◆ Assignment ◆
Among the entries below, find how many lines carry the word "computer" and state only that figure.

◆ Materials provided ◆
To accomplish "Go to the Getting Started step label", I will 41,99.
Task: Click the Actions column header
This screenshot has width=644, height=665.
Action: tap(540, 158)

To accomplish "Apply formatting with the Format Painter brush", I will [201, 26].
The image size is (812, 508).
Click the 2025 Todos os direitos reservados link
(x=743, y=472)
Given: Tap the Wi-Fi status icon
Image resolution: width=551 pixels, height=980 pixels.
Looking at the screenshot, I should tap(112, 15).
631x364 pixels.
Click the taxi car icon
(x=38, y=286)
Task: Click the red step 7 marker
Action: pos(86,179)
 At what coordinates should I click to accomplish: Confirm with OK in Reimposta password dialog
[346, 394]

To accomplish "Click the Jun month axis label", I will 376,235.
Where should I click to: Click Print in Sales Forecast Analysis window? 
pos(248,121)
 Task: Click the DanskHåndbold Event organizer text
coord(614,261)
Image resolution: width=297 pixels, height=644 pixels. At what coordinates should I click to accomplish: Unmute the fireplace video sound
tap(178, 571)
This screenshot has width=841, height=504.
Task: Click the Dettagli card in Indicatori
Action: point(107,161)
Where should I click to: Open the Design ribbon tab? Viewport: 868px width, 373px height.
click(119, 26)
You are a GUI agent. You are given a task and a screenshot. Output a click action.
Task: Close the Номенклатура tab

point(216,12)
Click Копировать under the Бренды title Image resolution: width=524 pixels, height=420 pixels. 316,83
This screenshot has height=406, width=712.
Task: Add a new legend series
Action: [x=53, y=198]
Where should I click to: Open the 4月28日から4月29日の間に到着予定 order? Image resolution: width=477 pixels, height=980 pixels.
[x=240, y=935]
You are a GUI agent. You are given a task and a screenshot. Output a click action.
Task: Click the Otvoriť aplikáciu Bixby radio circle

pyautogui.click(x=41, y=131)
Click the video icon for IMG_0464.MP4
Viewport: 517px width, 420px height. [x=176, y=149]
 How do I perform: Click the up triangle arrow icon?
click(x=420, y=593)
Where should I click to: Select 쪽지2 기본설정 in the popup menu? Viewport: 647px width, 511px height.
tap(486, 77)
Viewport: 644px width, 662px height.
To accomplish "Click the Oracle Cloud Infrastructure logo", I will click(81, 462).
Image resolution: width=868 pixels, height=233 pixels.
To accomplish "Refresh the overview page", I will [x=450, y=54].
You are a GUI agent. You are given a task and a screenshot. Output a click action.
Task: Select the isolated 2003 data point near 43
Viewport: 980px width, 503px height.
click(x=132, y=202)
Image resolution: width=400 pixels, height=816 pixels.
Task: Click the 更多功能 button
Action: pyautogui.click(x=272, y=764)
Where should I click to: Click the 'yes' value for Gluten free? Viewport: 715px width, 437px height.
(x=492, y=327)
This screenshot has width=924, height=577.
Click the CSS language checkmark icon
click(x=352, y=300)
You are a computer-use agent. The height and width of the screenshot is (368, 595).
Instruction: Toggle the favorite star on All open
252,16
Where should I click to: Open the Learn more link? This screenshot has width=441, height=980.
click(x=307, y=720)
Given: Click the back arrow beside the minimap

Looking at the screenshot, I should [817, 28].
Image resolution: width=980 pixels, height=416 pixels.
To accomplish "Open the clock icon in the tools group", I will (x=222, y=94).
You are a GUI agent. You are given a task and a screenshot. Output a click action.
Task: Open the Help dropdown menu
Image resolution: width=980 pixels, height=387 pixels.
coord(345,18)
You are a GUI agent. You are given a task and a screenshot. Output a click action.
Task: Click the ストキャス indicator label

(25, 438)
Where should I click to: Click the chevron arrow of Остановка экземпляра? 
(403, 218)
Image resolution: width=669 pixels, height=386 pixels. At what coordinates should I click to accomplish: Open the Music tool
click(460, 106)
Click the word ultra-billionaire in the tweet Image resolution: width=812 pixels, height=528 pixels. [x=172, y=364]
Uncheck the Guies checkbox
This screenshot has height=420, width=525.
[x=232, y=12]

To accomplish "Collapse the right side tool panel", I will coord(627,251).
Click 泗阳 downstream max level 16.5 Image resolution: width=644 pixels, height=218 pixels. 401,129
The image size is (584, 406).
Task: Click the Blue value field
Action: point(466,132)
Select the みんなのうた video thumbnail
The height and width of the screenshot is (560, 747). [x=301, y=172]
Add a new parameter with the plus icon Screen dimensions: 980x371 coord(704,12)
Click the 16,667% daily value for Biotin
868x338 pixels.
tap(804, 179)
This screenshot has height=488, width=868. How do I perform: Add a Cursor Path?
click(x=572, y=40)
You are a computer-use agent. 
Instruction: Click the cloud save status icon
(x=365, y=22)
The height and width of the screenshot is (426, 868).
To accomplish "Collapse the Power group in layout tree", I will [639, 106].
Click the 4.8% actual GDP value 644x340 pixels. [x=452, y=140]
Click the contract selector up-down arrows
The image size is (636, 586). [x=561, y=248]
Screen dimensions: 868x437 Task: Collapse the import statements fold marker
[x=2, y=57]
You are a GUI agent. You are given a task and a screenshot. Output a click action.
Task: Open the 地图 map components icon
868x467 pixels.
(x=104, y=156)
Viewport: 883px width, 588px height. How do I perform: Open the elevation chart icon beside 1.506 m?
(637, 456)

◆ Final answer ◆
2